Batılıların Sorumluluğu
Title:
Batılıların Sorumluluğu
Source:
Ulus, "Günün Işığında" s. 3
Date:
1956-11-18
Location:
Atatürk Kitaplığı, 152/33
Text:
GÜNÜN IŞIĞINDA
Batılıların sorumluluğu
İkinci Dünha Harbinden sonra İngiltere'nin Hindistan ve Pakistan'a bağımsıklıklarını tanımamış olduğunu düşünün! Bugün Kuzey Afrika'da, yakın zamana kadar da Güneydoğu Asya'da Fransa'nın karşılaştığı durumla, hattâ belki öyle bir durumun daha ağırı ile, İngiltere'de hiç şüphesiz, Hind yarımadasında karşılaşacaktı. Komünistler bu yarımadada en geniş tahrikçilik imkânlarını bulacaklardı.
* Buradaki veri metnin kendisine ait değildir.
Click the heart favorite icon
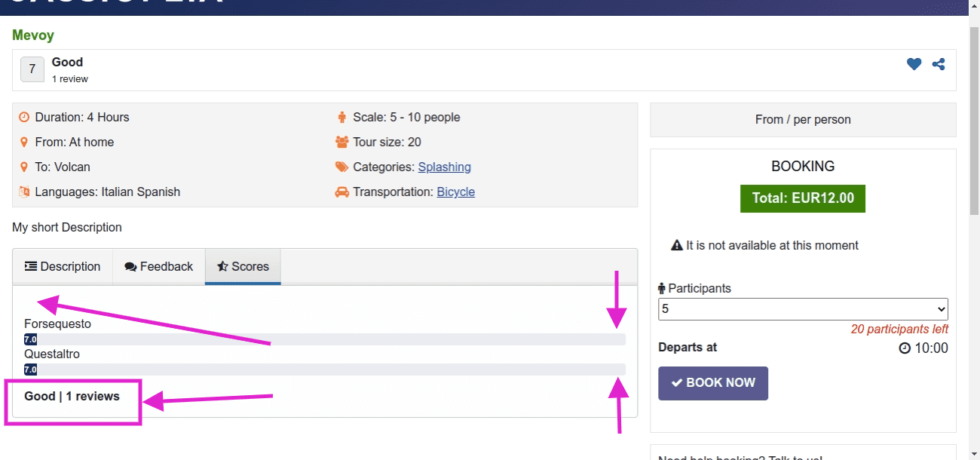Viewport: 980px width, 460px height. [x=914, y=64]
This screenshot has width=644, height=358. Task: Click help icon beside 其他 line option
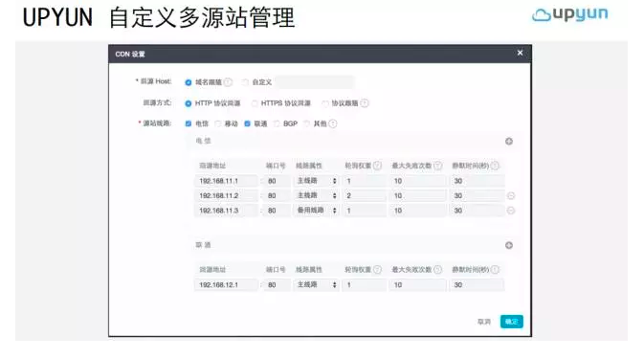[333, 123]
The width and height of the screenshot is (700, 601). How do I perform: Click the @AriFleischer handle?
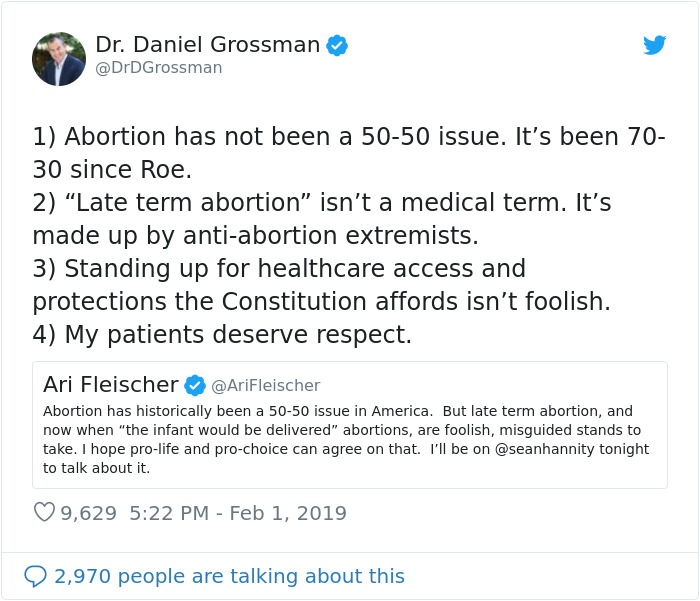coord(265,385)
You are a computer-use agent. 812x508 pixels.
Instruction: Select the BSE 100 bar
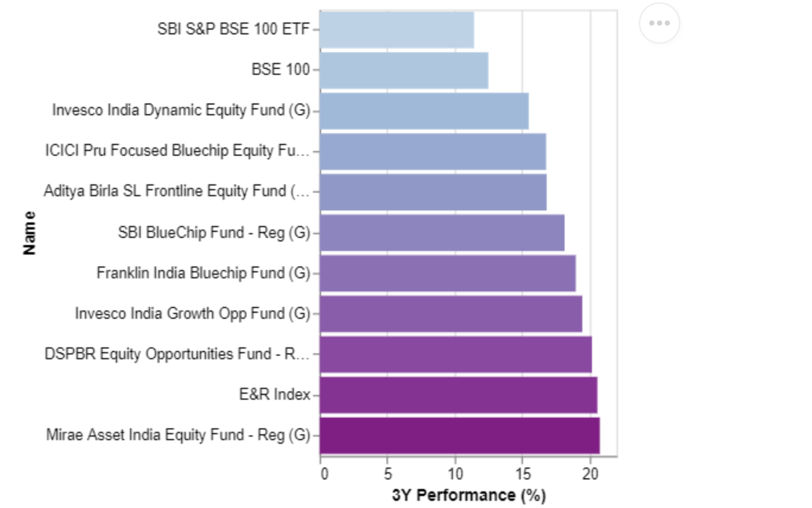coord(404,70)
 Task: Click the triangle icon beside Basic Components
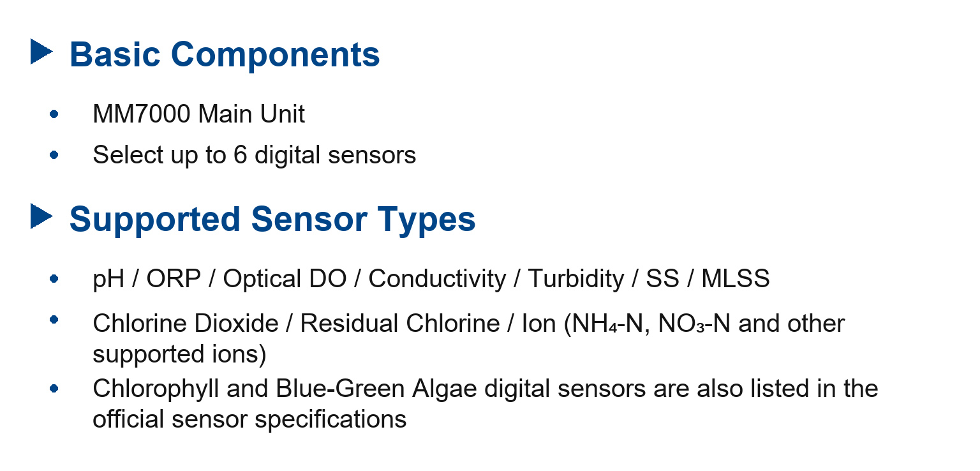(41, 52)
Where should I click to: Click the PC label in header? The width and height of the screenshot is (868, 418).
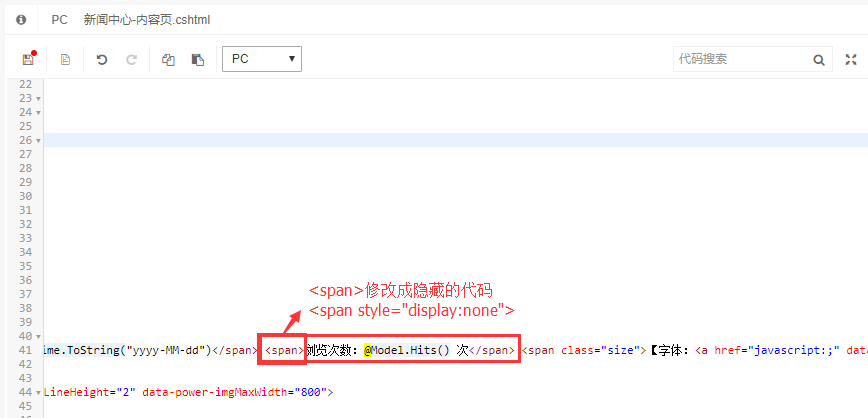59,19
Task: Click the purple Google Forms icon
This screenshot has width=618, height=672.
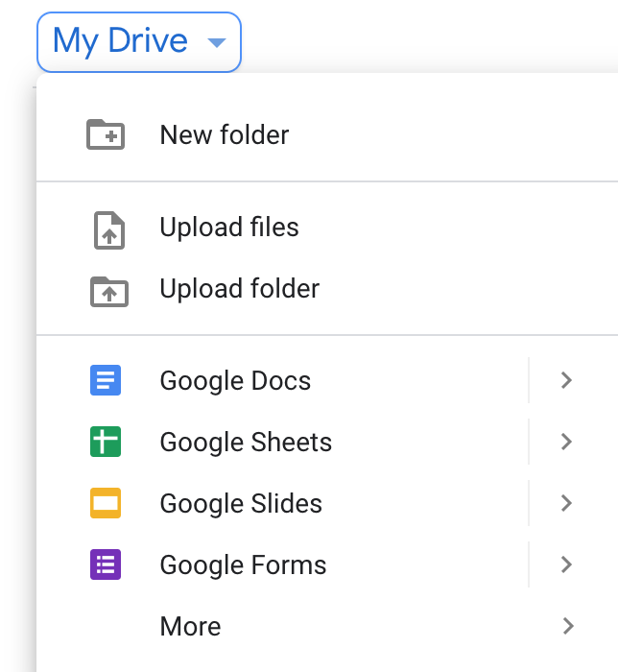Action: 106,565
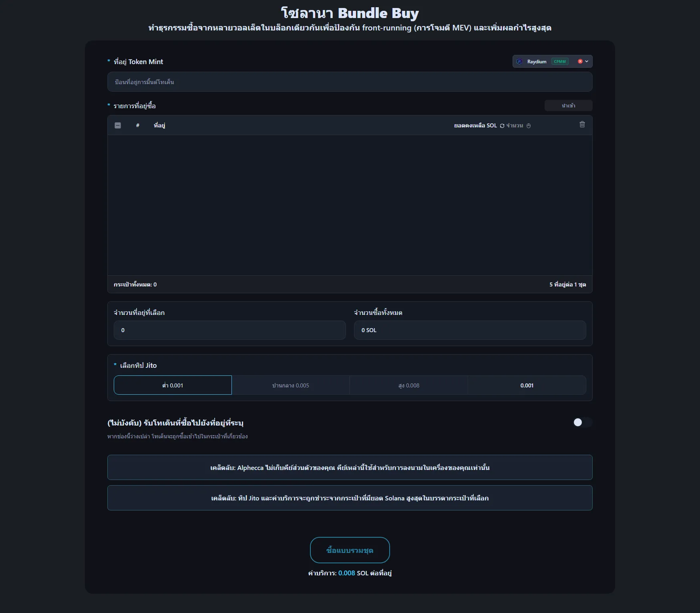This screenshot has height=613, width=700.
Task: Refresh the SOL balance column
Action: coord(502,126)
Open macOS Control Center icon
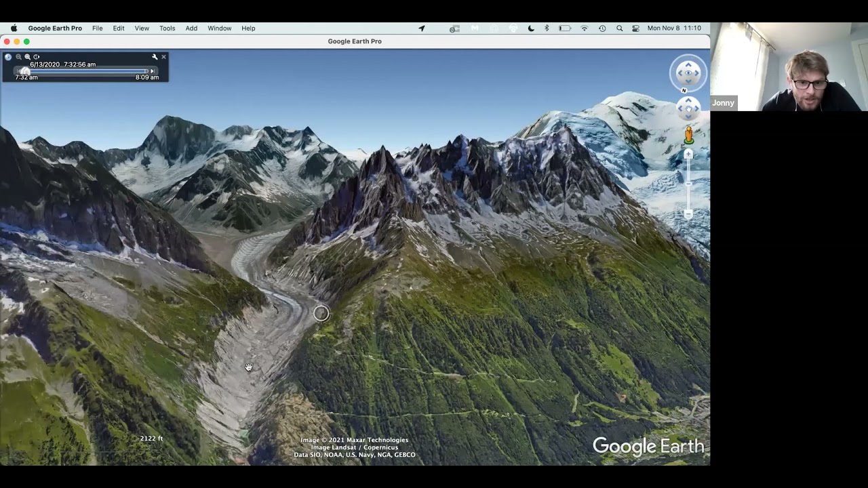Viewport: 868px width, 488px height. [x=635, y=28]
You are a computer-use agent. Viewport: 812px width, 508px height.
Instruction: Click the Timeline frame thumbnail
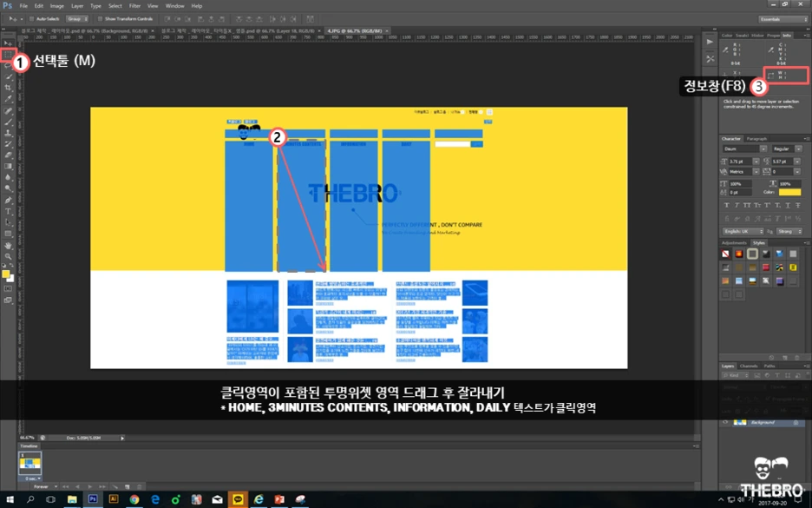coord(29,464)
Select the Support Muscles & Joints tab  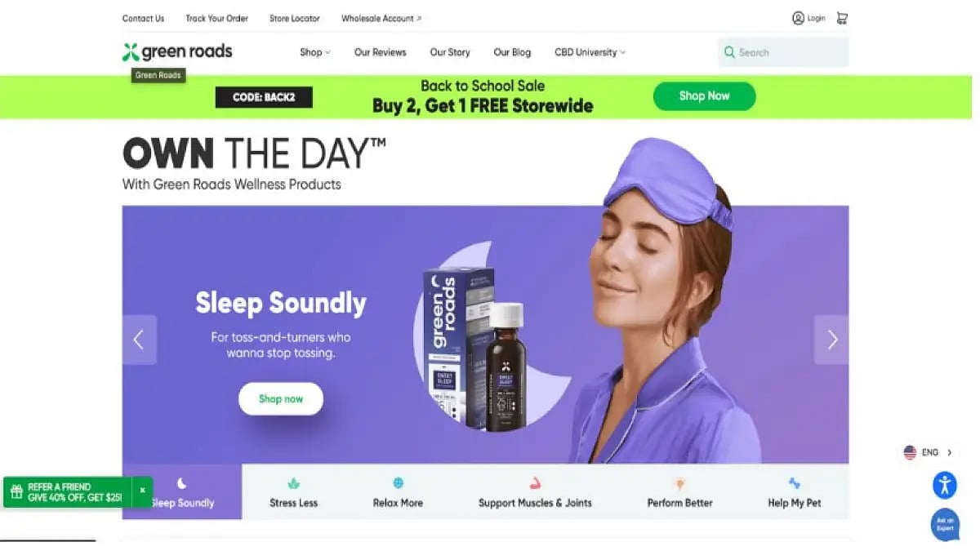coord(535,492)
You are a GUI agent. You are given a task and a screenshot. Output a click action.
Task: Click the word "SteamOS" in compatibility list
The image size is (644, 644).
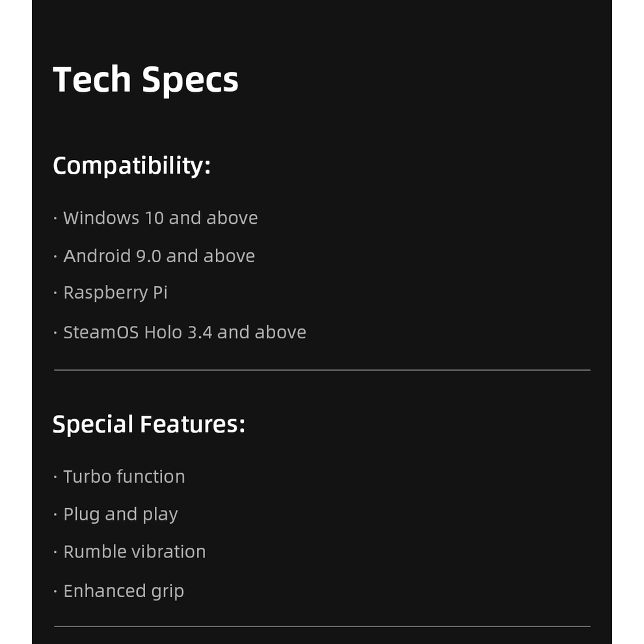pos(101,332)
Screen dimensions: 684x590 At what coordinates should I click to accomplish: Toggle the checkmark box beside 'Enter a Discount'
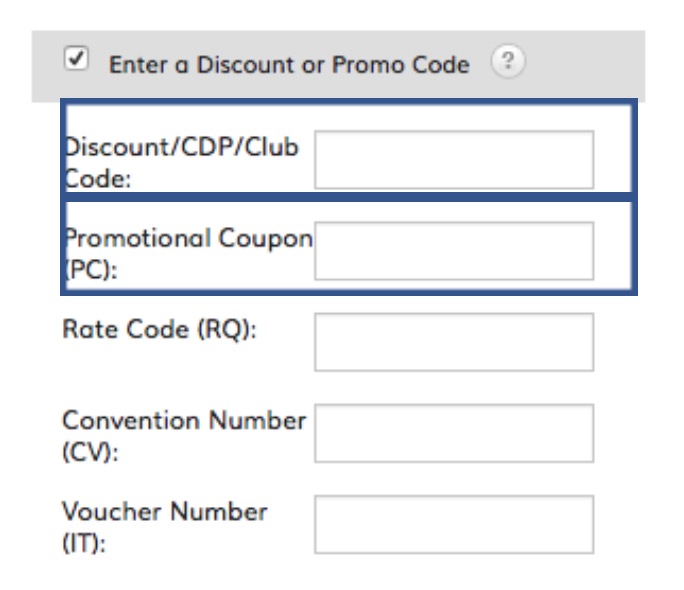[76, 58]
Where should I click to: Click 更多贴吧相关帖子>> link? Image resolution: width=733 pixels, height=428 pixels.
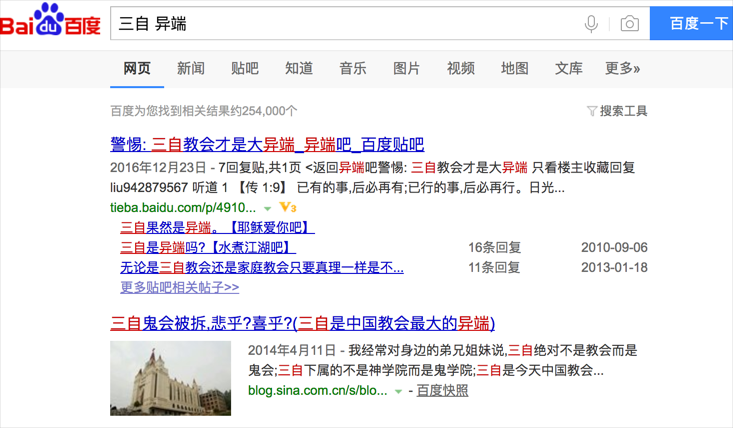click(x=180, y=287)
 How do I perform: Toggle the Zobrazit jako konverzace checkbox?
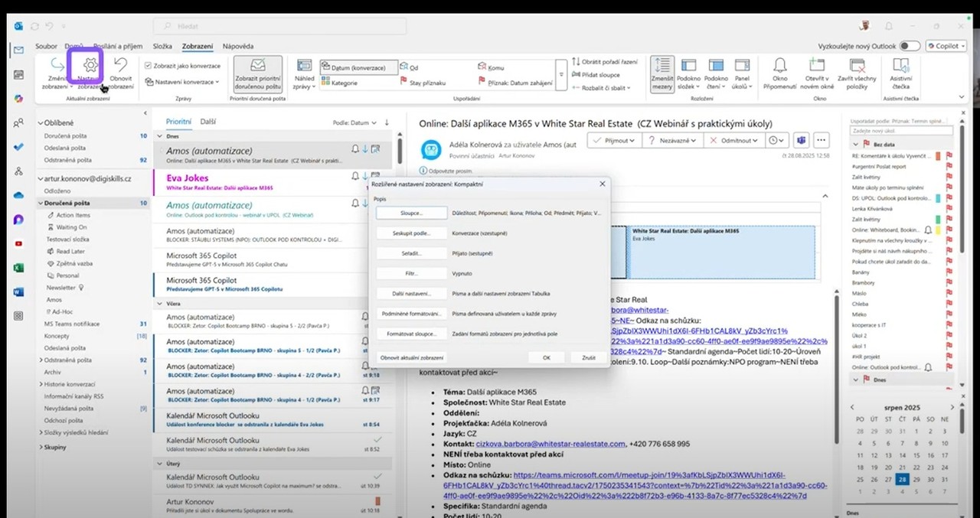pyautogui.click(x=149, y=66)
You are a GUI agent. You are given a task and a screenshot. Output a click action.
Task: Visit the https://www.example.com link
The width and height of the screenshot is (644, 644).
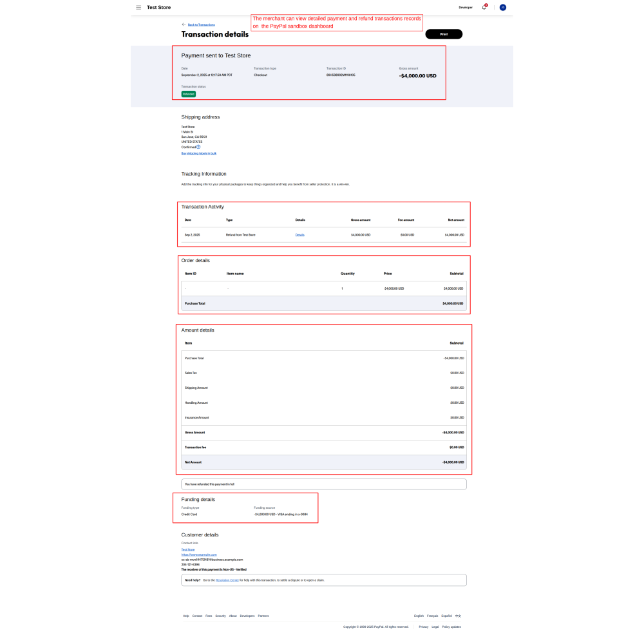click(199, 554)
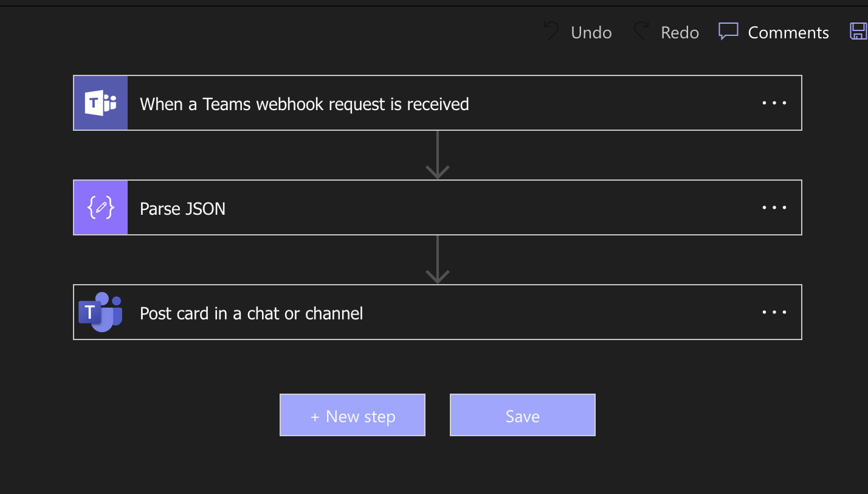
Task: Select the Undo text in the toolbar
Action: click(x=591, y=32)
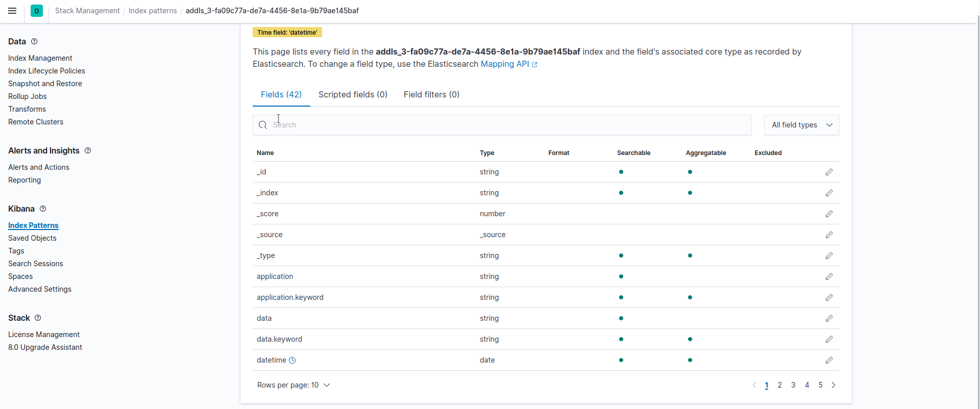Go to next page arrow in pagination

tap(834, 386)
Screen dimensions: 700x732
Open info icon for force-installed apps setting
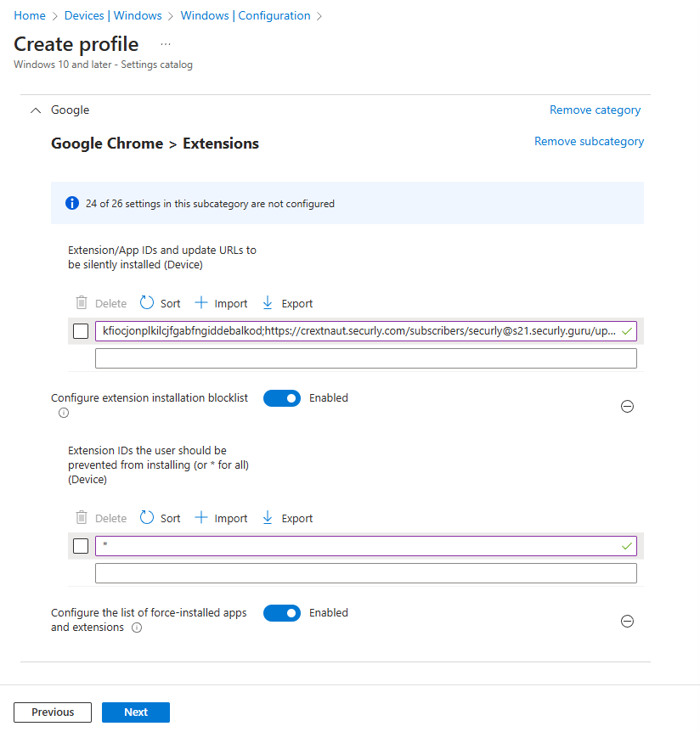tap(137, 628)
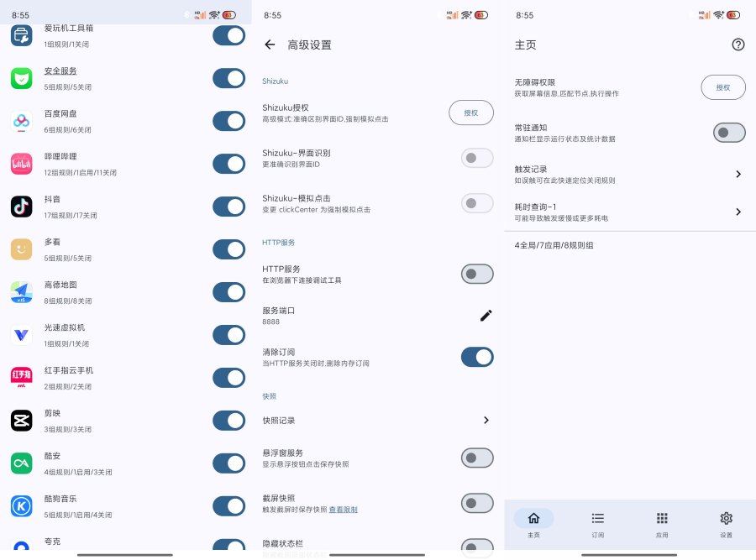
Task: Tap the Shizuku 授权 button
Action: point(471,112)
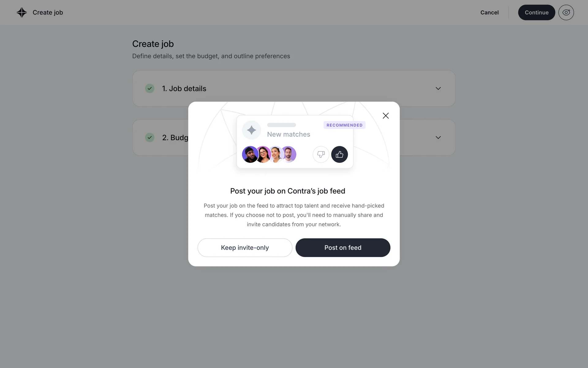Open the 1. Job details heading
The width and height of the screenshot is (588, 368).
click(x=184, y=89)
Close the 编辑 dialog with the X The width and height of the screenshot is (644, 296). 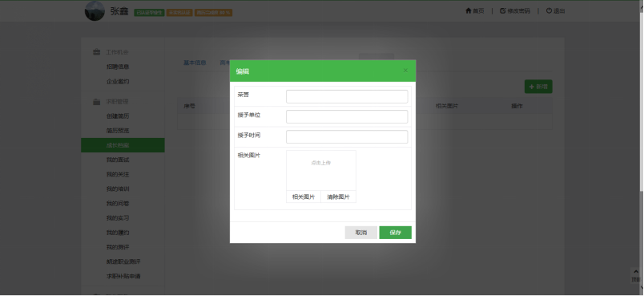(x=405, y=71)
Oysa, İngiltere ve Birleşik Amerika ile zaman zaman aralarında beliren görüş ayrılıklarına rağmen, Hindistan'la Pakistan bugün, Komünist nüfuzunun Güney Asya'da üstünlük kazanmasma karşı, kendi başlarına, en büyük engel hâline gelmişlerdir.
İngiltere bu iki memlekete ergeç bağımsızlıklarını vermek zorunda kalacaktı. Daha bu zorunluluk anı gelmeden harekete geçip bağımsızlıklarını tanımakla, İngiltere, bu iki memleket halkına, müstemleke idaresinin acılarını kolaylıkla unutturup, onları gönüllü birer müttefik, hattâ müttefikten de yakın birer ortak olarak, kendi safına bağlamağa muvaffak oldu.
Dünyanın en büyük İmparatorluğunu, bu imparatorluğu kuran memlekete en az maddî zarar verebilecek, manevî zararsa hiç vermeyecek, tersine, büyük prestij sağlayacak bir usûlle tasfiye etme yolundaki bir denemeden bu derecede başarılı, bir sonuç alınmış olduğu hâlde, neden Fransızların da, toz kondurmadıkları zekâlarına rağmen, bu usûlü benimsemekten bu kadar çekindiklerini anlıyabilmek çok zordur.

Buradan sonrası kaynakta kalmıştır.